-- EXERCISE --
Where the line containing "The image size" appears in the records below, begin there and repeat each line exactly through the final one, dropping all pictures.

-- DATA FOR THE TASK --
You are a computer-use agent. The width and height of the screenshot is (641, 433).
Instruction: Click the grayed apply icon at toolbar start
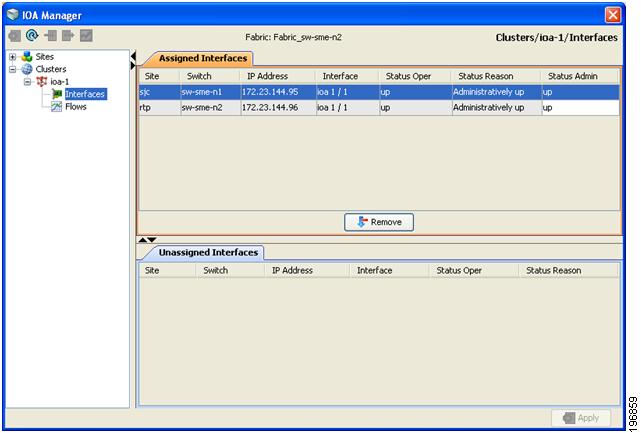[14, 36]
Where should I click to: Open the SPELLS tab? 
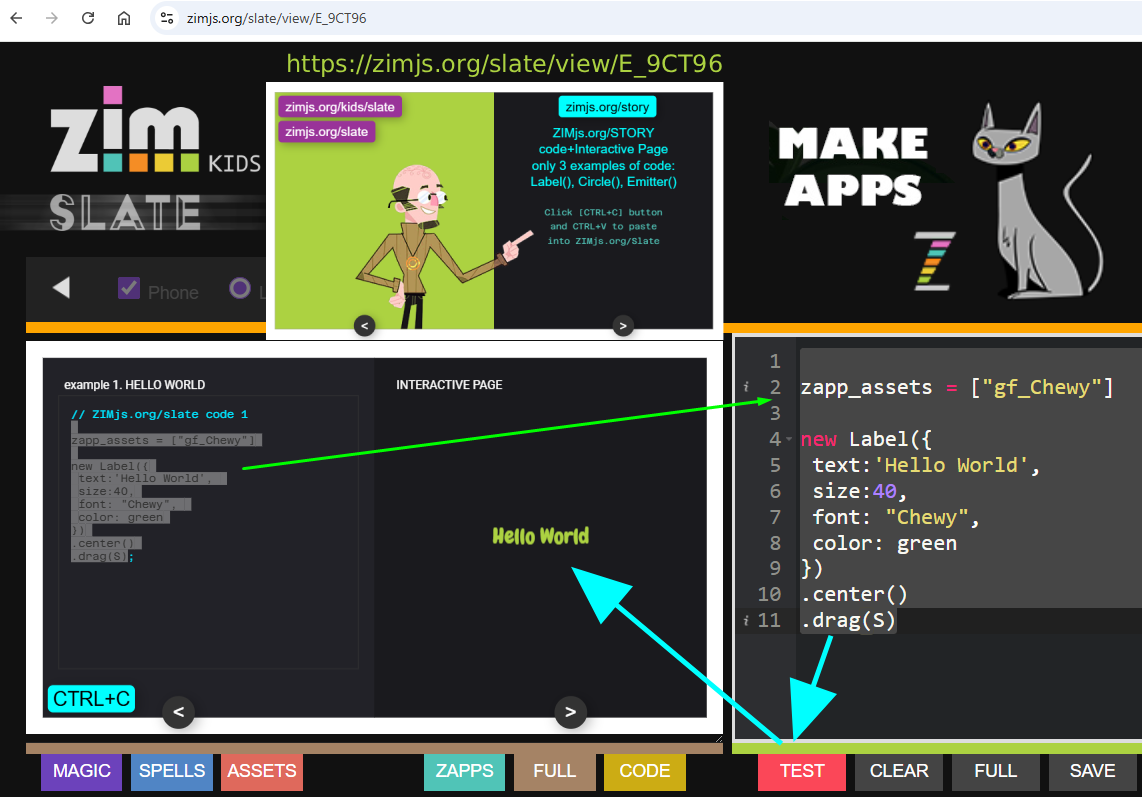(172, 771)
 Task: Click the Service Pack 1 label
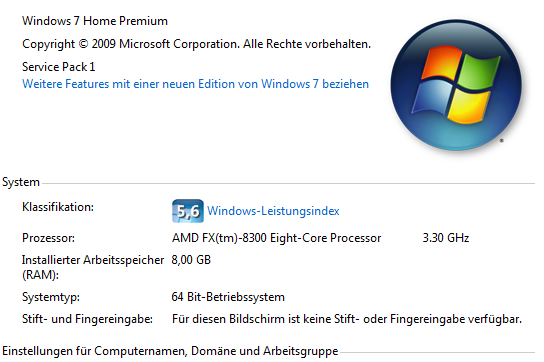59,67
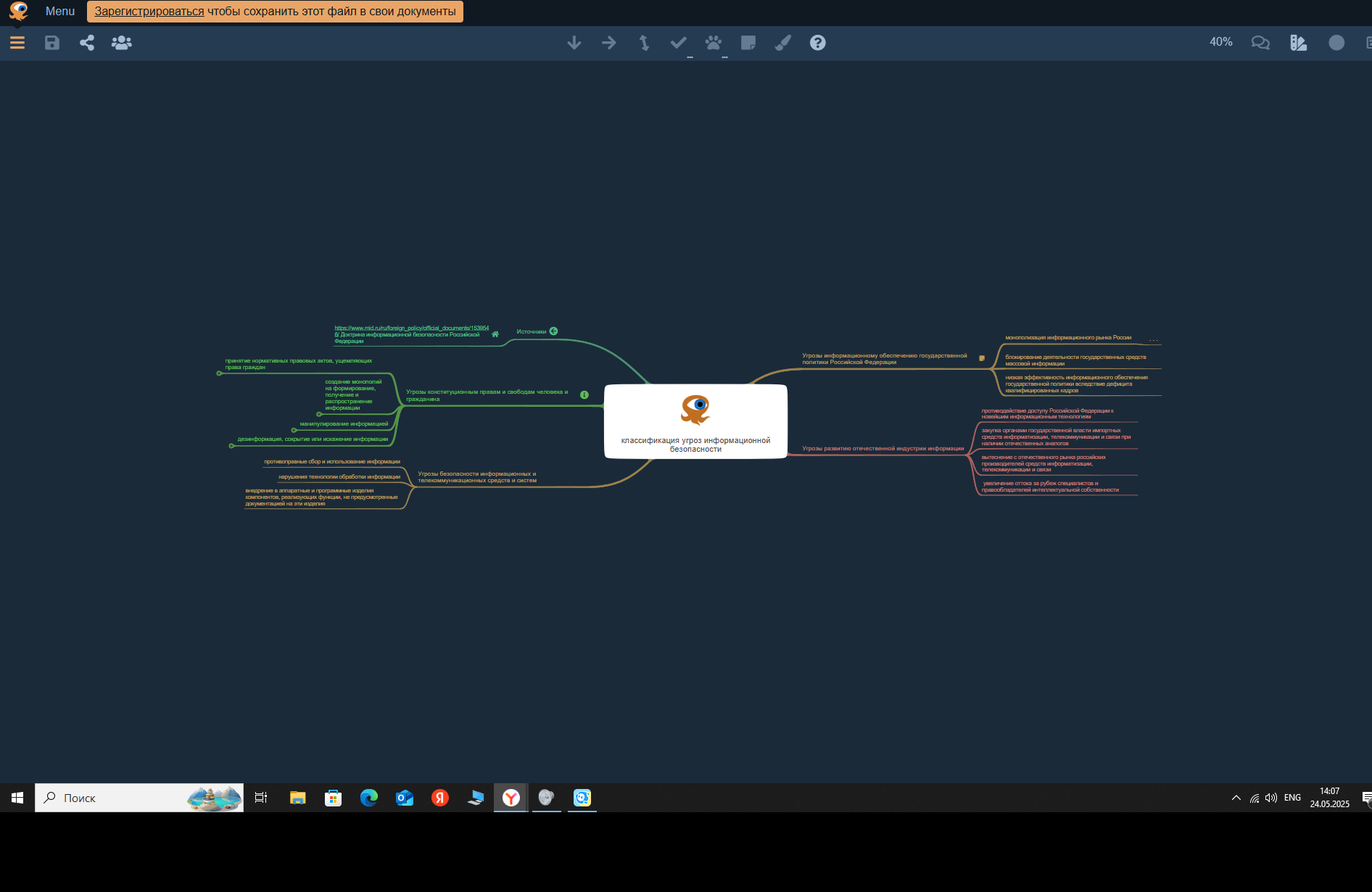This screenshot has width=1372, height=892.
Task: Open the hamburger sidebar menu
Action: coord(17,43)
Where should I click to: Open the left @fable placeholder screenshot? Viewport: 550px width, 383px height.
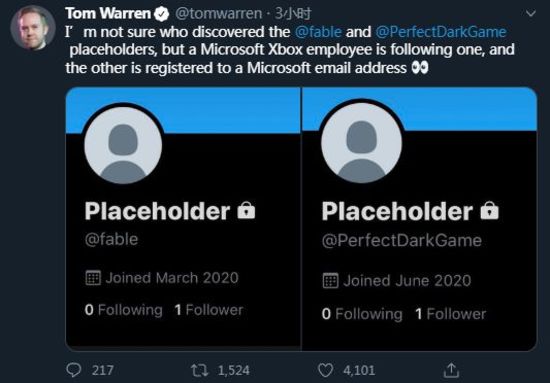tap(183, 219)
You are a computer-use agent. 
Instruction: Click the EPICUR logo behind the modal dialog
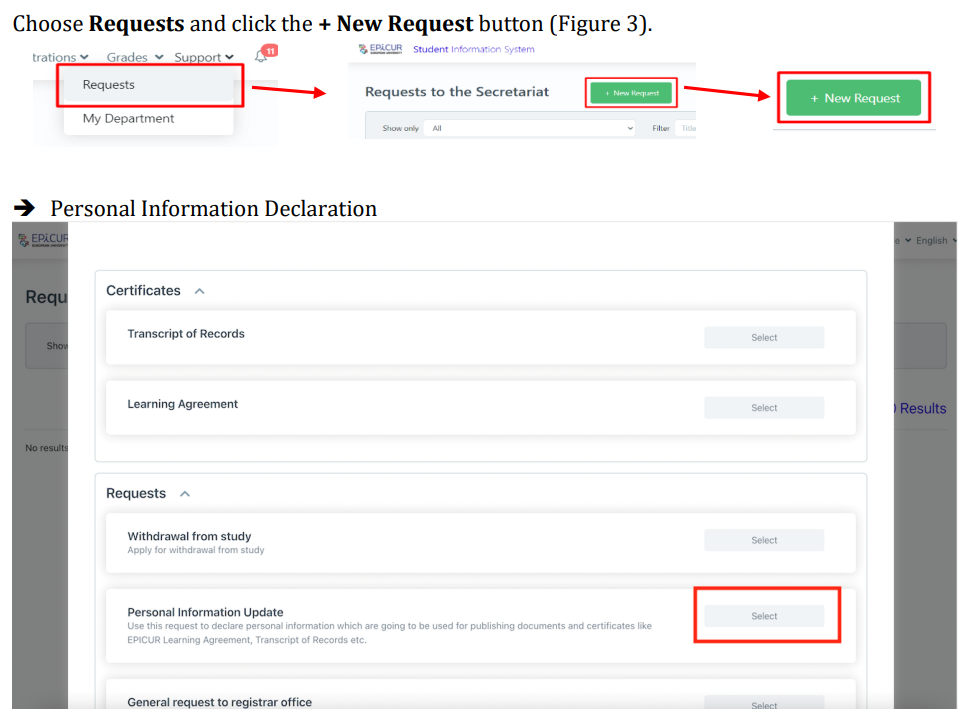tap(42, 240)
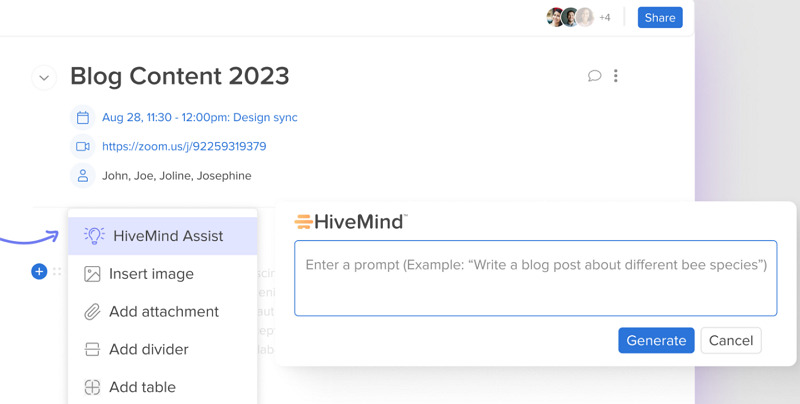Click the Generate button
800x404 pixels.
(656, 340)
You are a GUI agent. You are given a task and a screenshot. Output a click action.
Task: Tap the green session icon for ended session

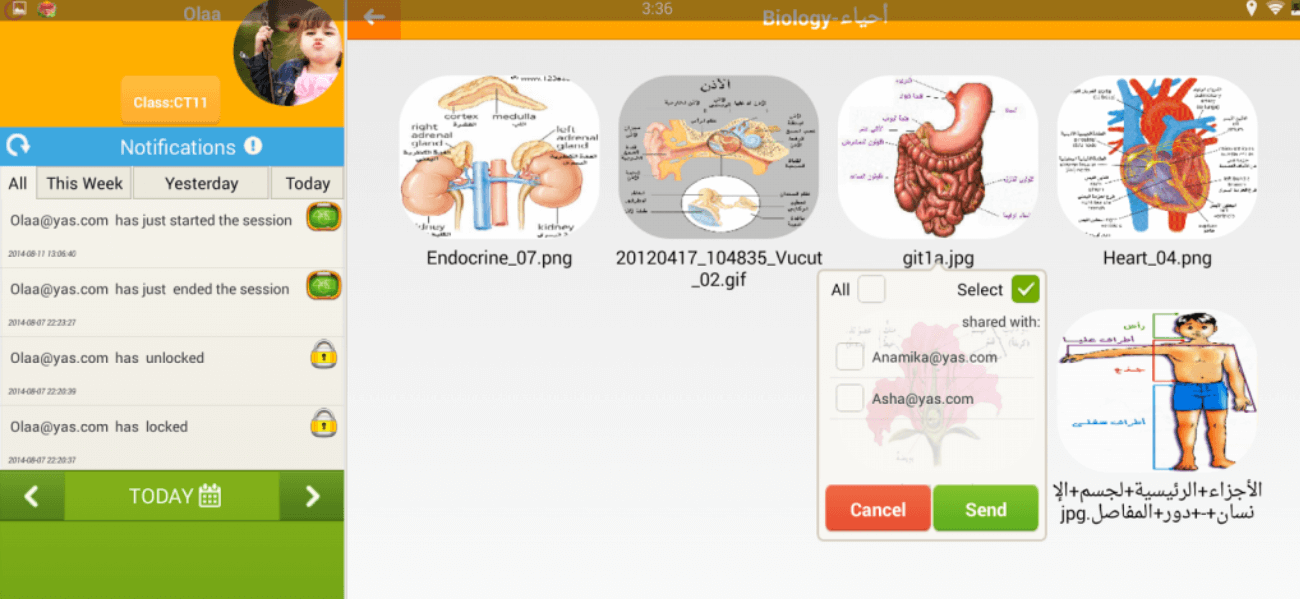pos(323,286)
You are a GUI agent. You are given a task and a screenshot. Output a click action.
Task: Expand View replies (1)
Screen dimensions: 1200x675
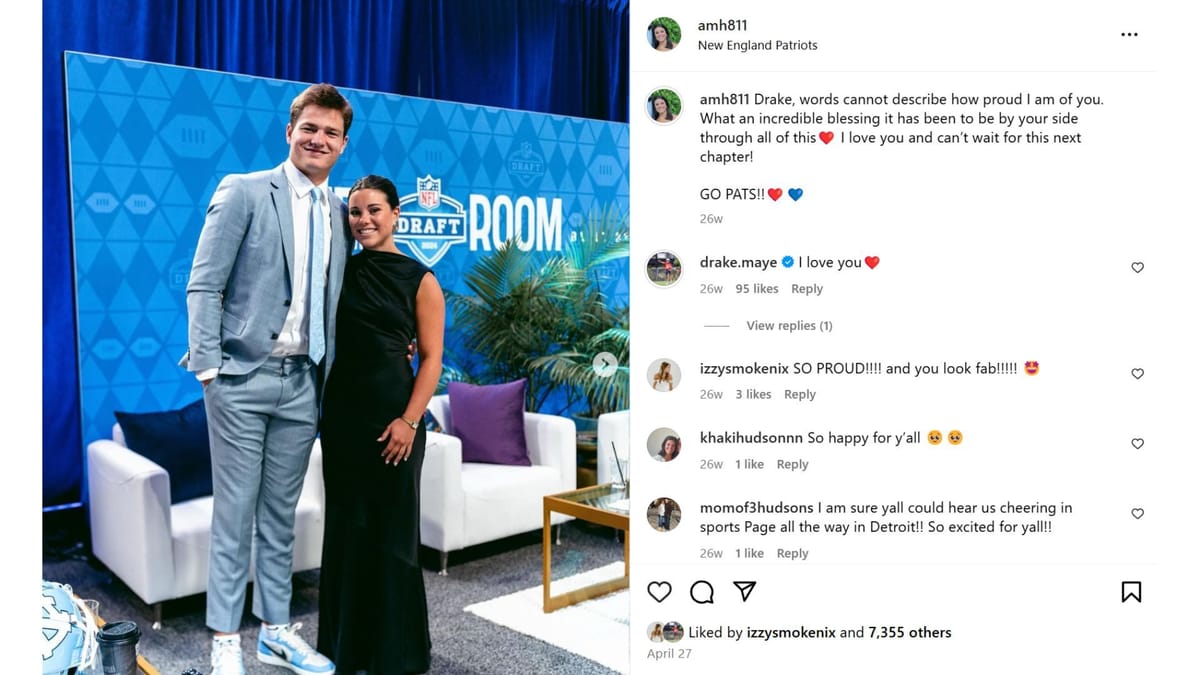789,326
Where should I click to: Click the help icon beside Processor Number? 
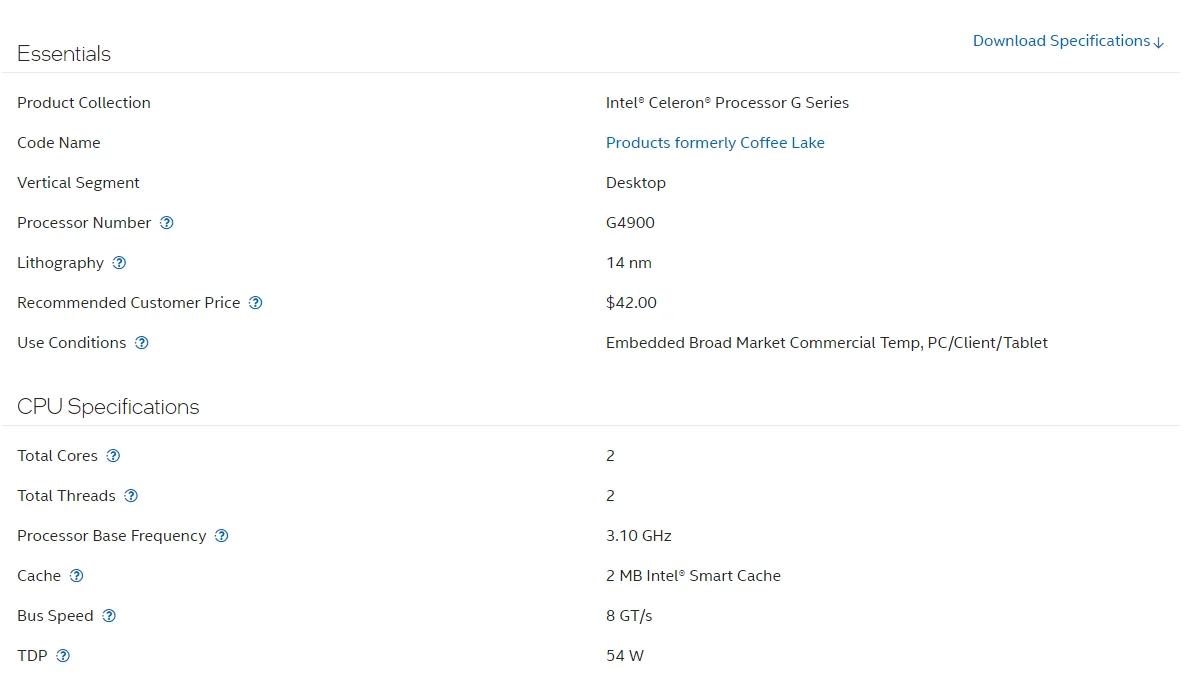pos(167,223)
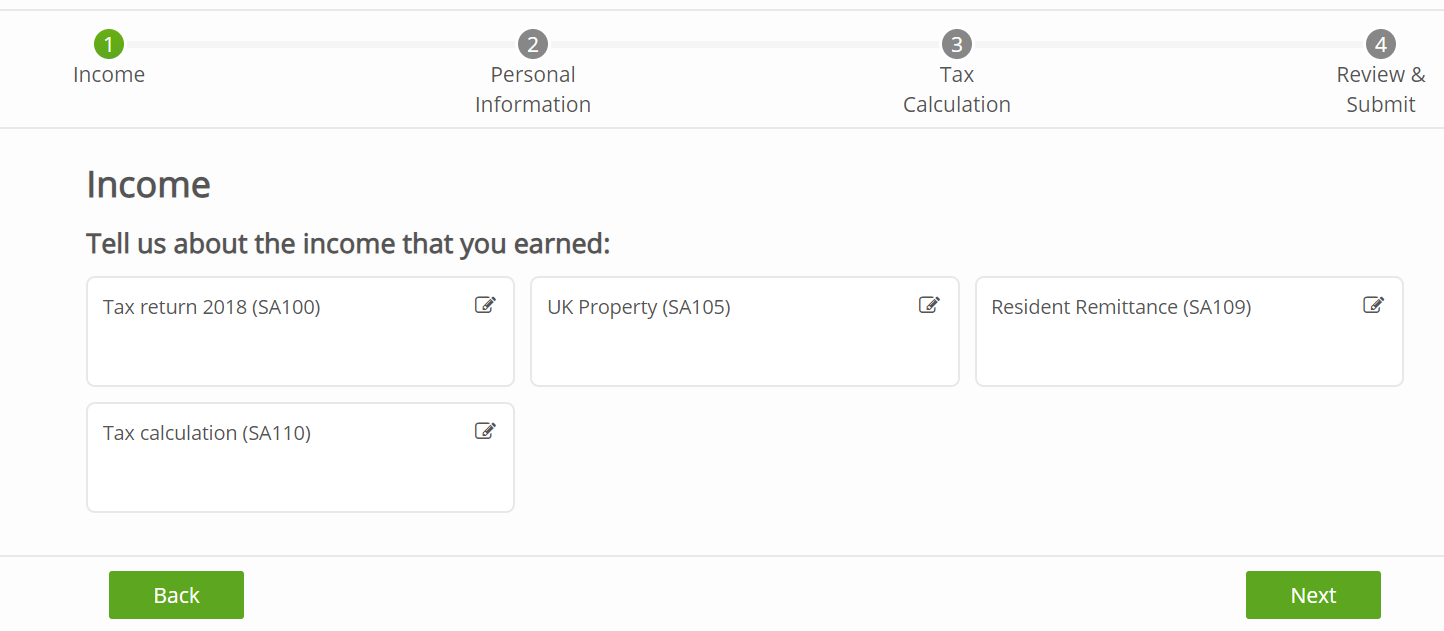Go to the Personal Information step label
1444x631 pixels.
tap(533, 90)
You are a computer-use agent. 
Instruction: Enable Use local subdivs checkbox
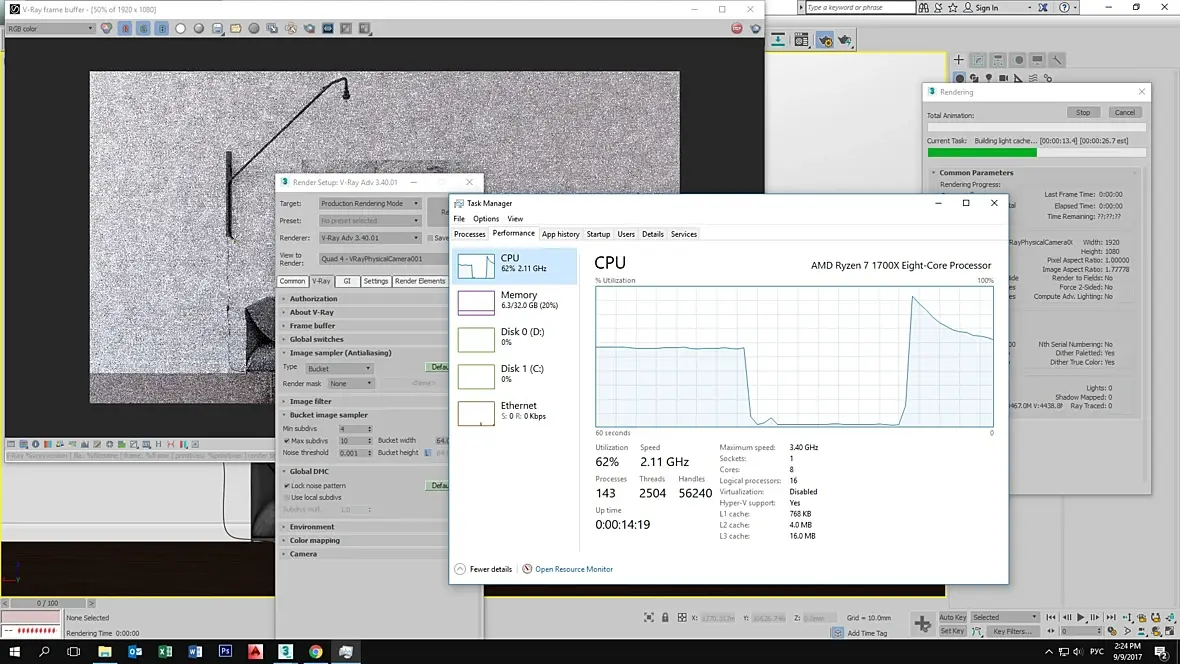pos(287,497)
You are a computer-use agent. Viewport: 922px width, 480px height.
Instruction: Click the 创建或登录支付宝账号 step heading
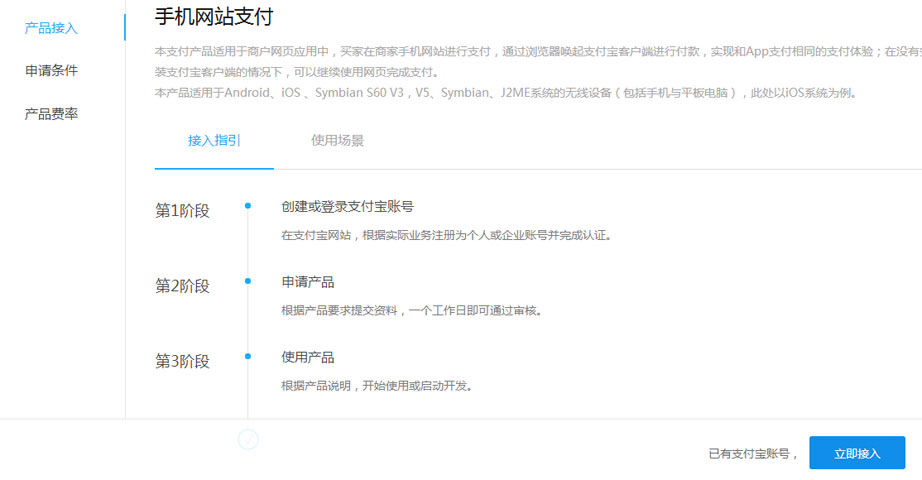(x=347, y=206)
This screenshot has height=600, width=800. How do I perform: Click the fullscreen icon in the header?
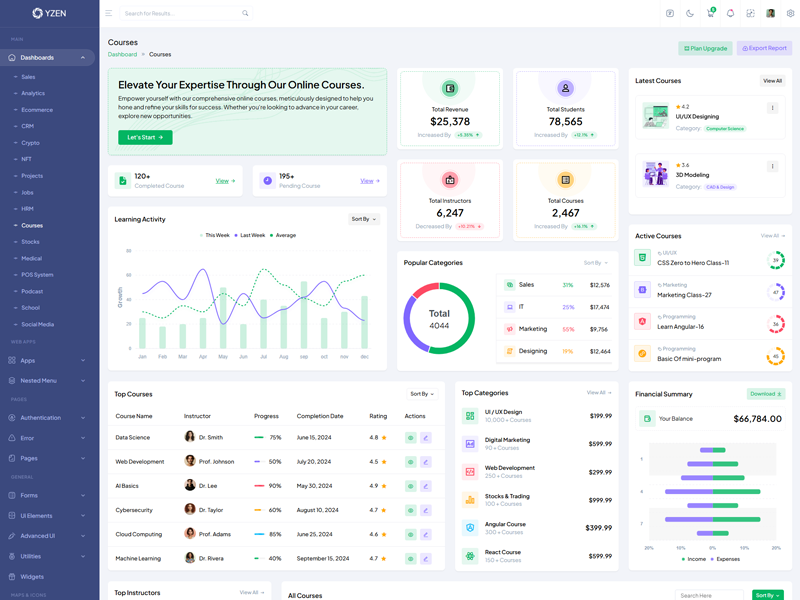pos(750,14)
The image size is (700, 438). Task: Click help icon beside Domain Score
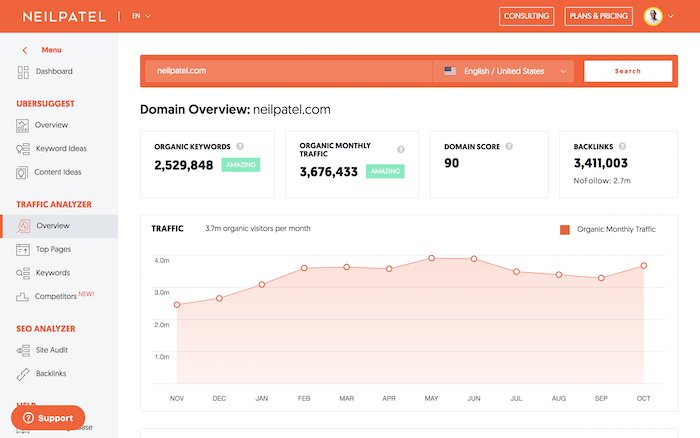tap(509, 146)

-- EXPECTED OUTPUT --
The image size is (700, 438). Task: Click help icon beside Domain Score
tap(509, 146)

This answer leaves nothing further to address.